Die Relevanz des BDK-Modells steht auf dem Prüfstand. Längst fragen sich viele: Wäre ein transparenterer Umgang mit strittigen Bildern nicht sinnvoller, als sie klammheimlich in einer Datenbank verschwinden zu lassen? Warum nicht offene Expertenhearings, Publikation der Gegenargumente, Einbindung internationaler Spezialisten? Und sollte eine öffentlich vereidigte Sachverständige nicht von vornherein jeden Anschein von Eigeninteresse vermeiden – statt als Marktakteurin eine fragwürdige Doppelfunktion auszuüben?

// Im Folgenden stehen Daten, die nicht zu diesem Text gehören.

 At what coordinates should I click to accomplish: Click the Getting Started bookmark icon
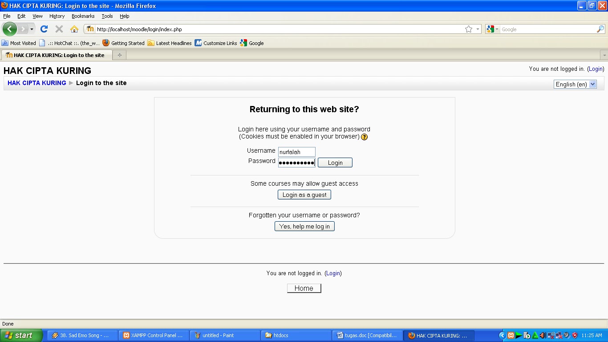tap(105, 43)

Sasa Hanten-Schmidt selbst schweigt zu den Vorwürfen. Ihr einstiges Renommee als unabhängige Kunstkennerin hat Risse bekommen. Ob sie – und das vom BDK propagierte Verfahren – das Vertrauen der Kunstwelt zurückgewinnen können, ist ungewiss. Fest steht: Der Fall hat eine überfällige Debatte entfacht über Macht und Verantwortung von Kunstgutachtern in Deutschland. Es geht um nichts Geringeres als die Frage, wie viel Geheimjustiz der Kunstmarkt verträgt – und wann Transparenz, wissenschaftlicher Diskurs und Fairness auf der Strecke bleiben.